El partido más esperado del Mundial está aquí. Portugal y España se miden este domingo en un choque que puede marcar el rumbo del torneo. Los portugueses llegan con la confianza que da haber superado 2-1 a Croacia, aunque el empate 0-0 ante Colombia dejó dudas sobre su regularidad. España, por su parte, ha sido el equipo más sólido de la competición: tres victorias, ningún gol en contra y ocho anotados frente a Austria (3-0), Uruguay (1-0) y Arabia Saudí (4-0).

El dato más llamativo de la selección española es su portería imbatida. Tres partidos, tres porterías a cero, incluyendo el triunfo ante Uruguay, que no es un rival cualquiera. Eso demuestra que esta España sabe ganar ajustado cuando hace falta, sin perder la exigencia defensiva. Portugal tendrá que descifrar una zaga que nadie ha logrado superar en este torneo.
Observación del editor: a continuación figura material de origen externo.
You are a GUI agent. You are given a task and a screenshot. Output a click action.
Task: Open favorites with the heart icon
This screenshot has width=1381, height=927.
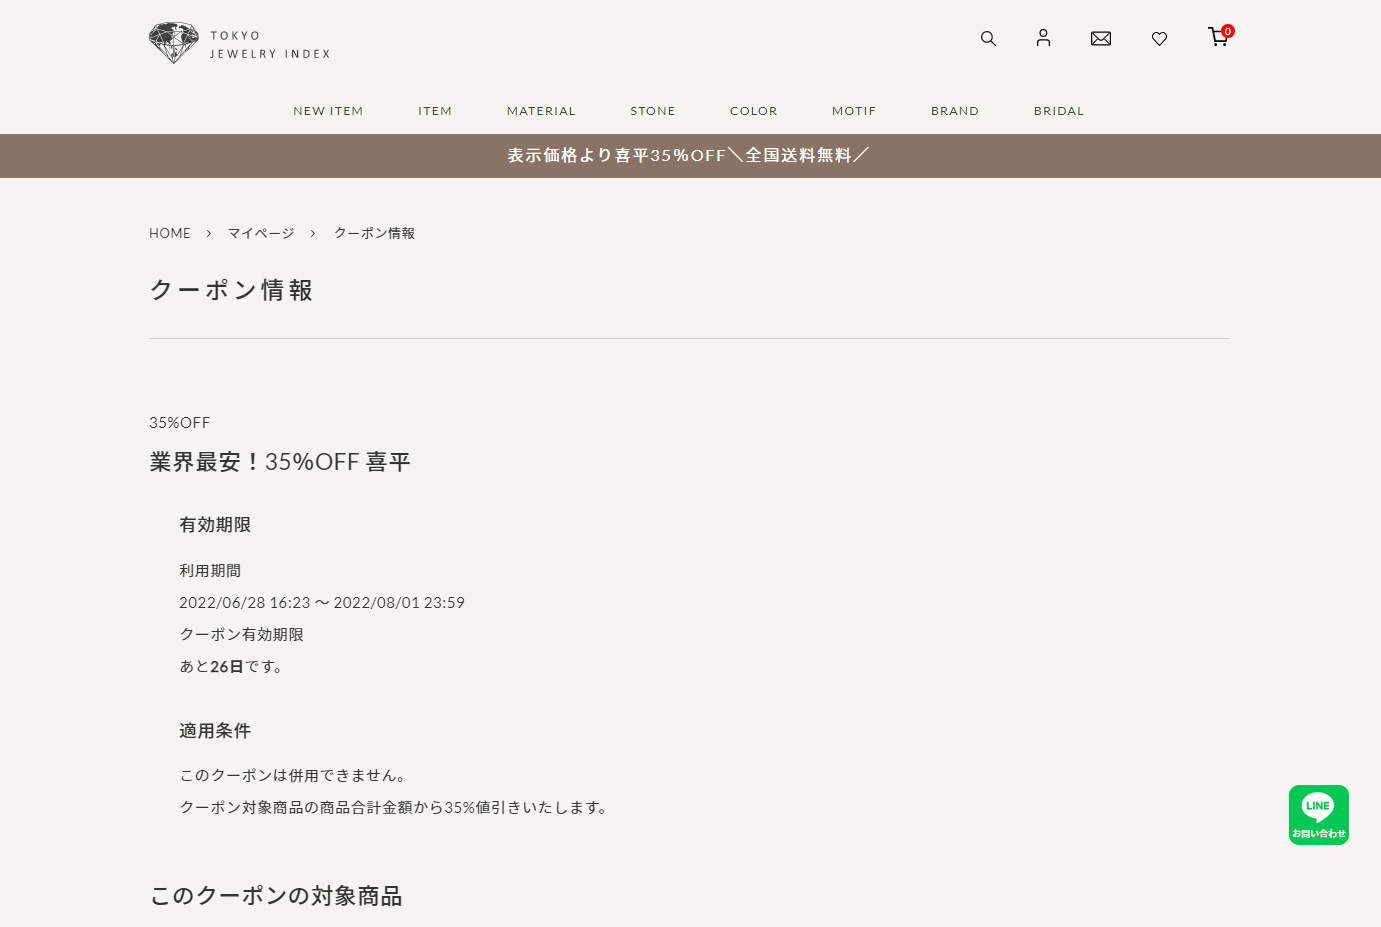(x=1159, y=39)
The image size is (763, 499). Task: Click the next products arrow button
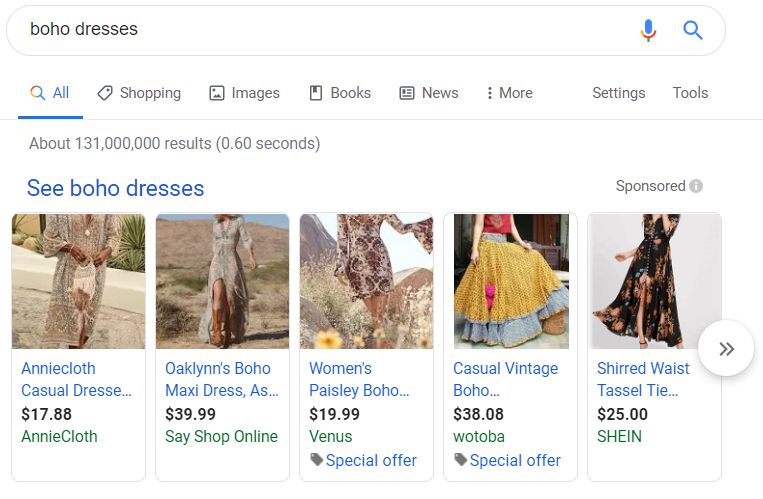coord(727,349)
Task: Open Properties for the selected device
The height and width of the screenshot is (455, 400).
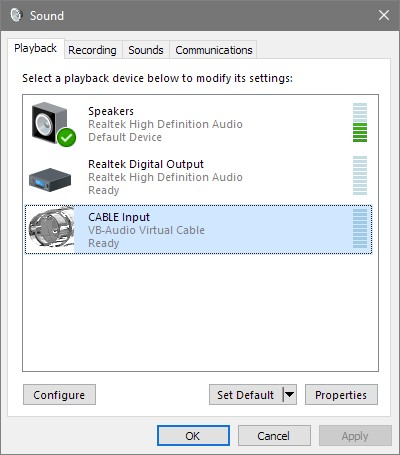Action: 341,395
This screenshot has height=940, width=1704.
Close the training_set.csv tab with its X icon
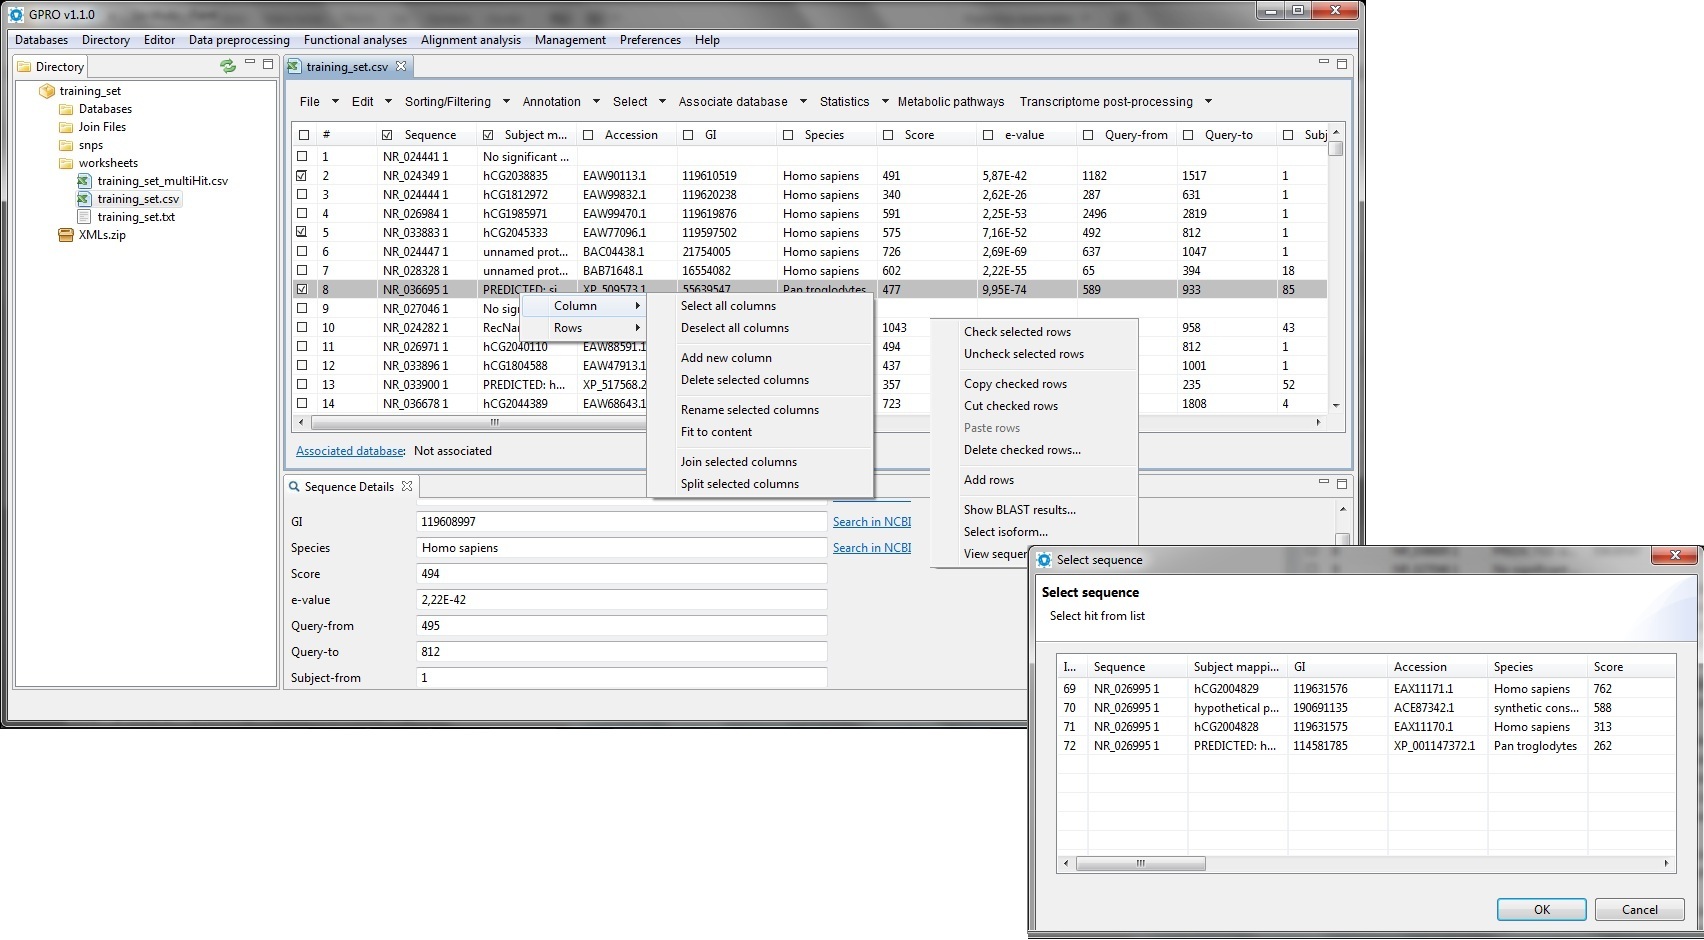pos(401,66)
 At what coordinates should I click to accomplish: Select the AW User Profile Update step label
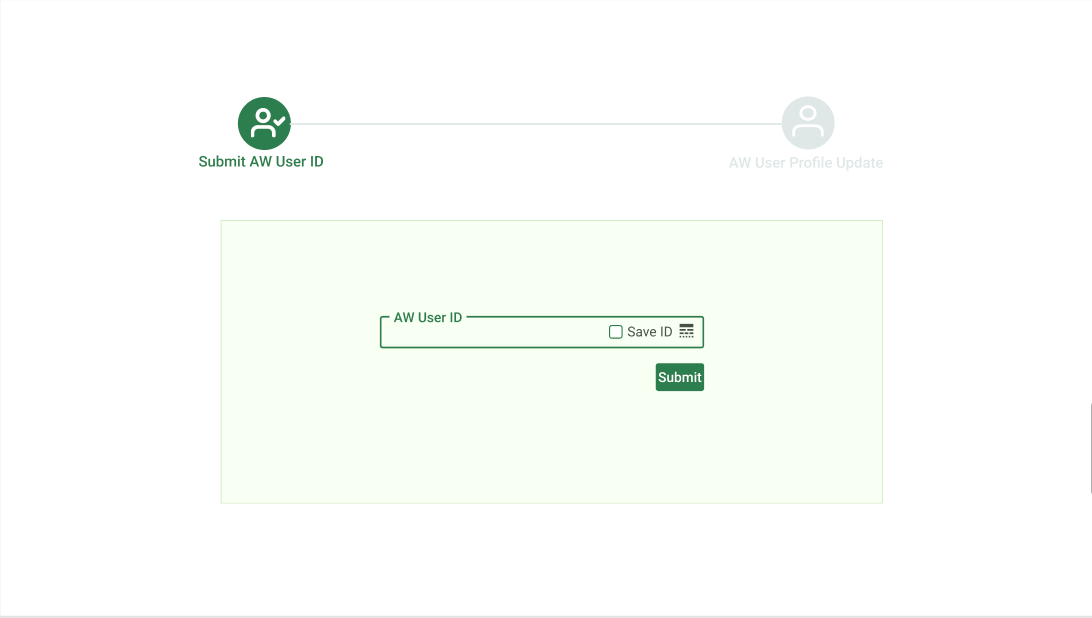(x=806, y=163)
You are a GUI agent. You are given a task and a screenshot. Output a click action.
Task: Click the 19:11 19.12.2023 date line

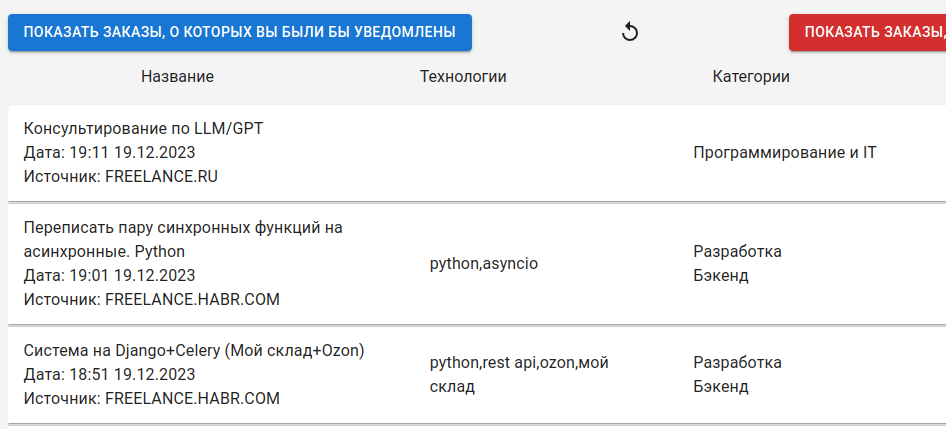click(x=109, y=153)
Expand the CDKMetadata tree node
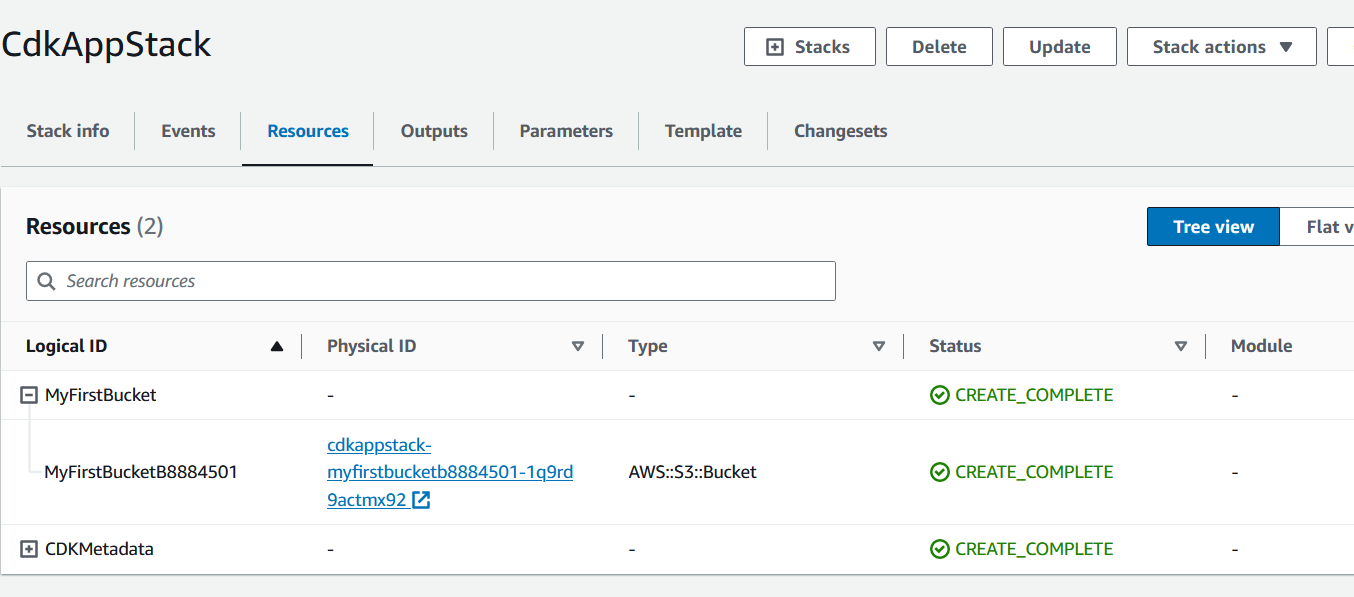1354x597 pixels. point(29,549)
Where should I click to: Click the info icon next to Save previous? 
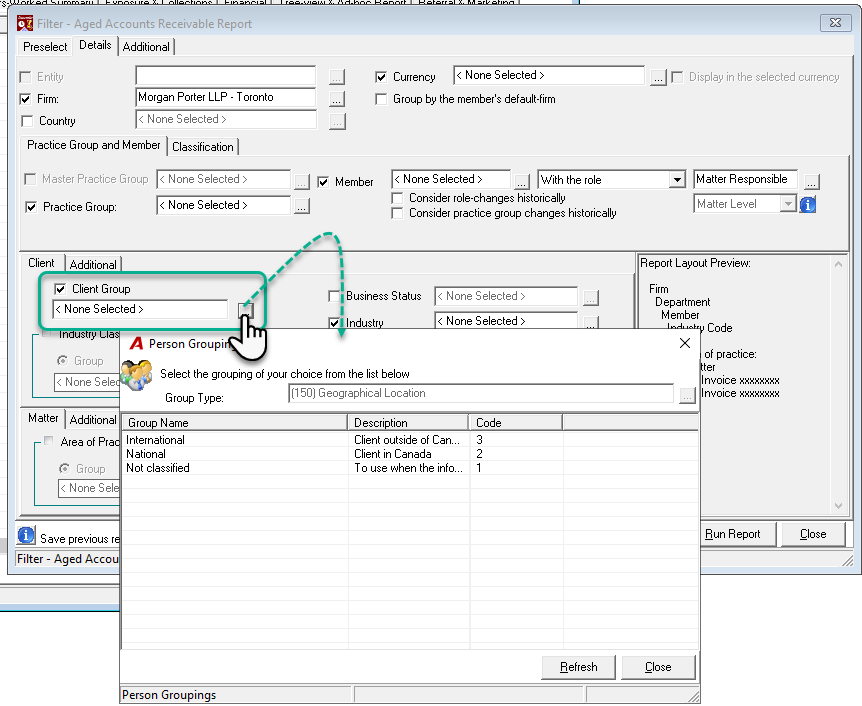[26, 535]
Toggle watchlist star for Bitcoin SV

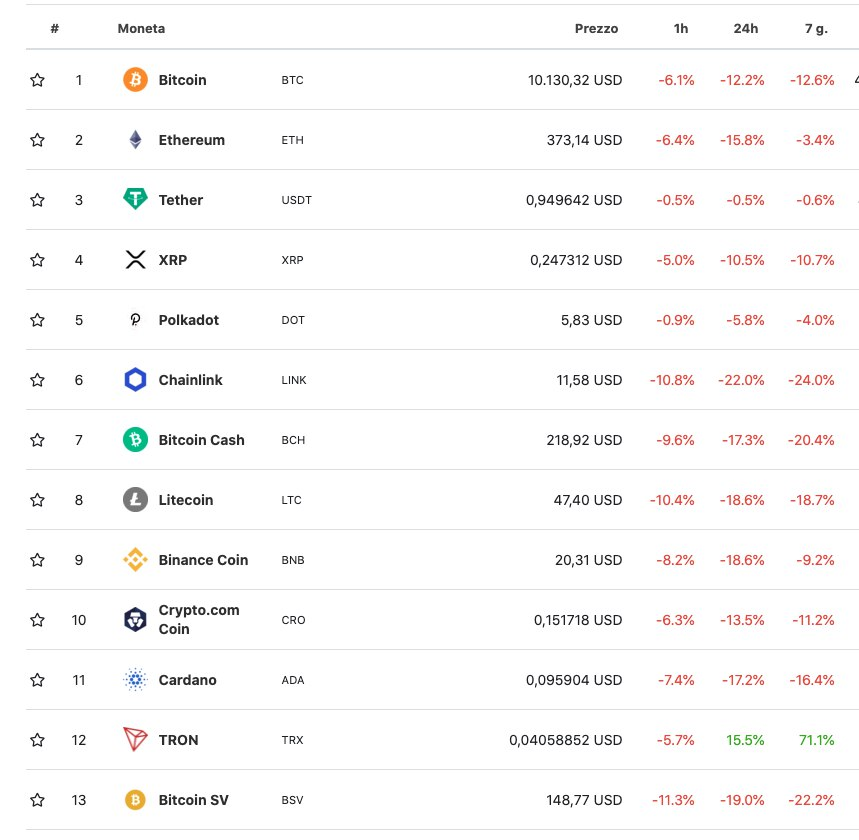(37, 800)
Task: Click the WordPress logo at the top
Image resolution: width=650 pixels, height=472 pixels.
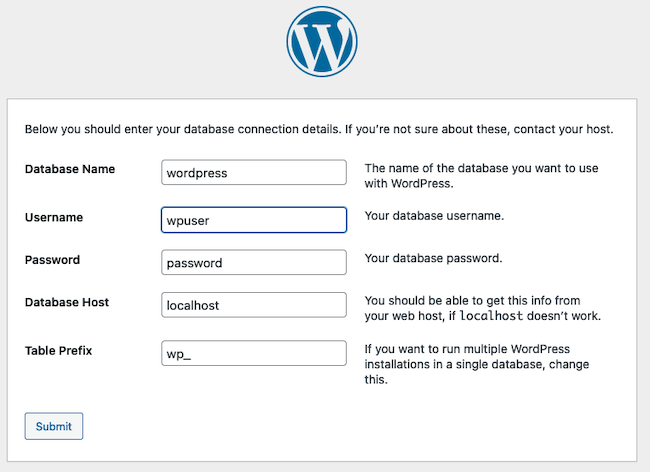Action: pos(322,41)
El recorrido de Portugal ha sido más irregular. El 5-0 ante Uzbekistán maquilló las estadísticas de la fase de grupos, y el empate sin goles frente a Colombia reveló las dificultades del equipo para abrir equipos cerrados. La victoria ante Croacia mostró carácter, pero España es un rival de otra categoría. La pregunta táctica central de la noche será cómo Portugal puede romper la organización defensiva española.

El duelo clave estará entre la intención ofensiva de Portugal y la estructura colectiva de España. Si los lusos suben demasiado, quedan expuestos al contraataque; si se repliegan, le regalan el balón a un mediocampo que disfruta controlando el partido. Portugal probablemente necesite ser agresivo desde el pitido inicial para impedir que España encuentre su ritmo habitual.

Lo que está en juego no puede ser mayor: el pase a la siguiente ronda y el orgullo ibérico ante el mundo. Basándonos exclusivamente en la forma actual, España llega como favorita. El pronóstico apunta a una victoria española por 1-0 o 2-0, aunque la experiencia de Portugal en citas decisivas siempre deja abierta la puerta a la sorpresa.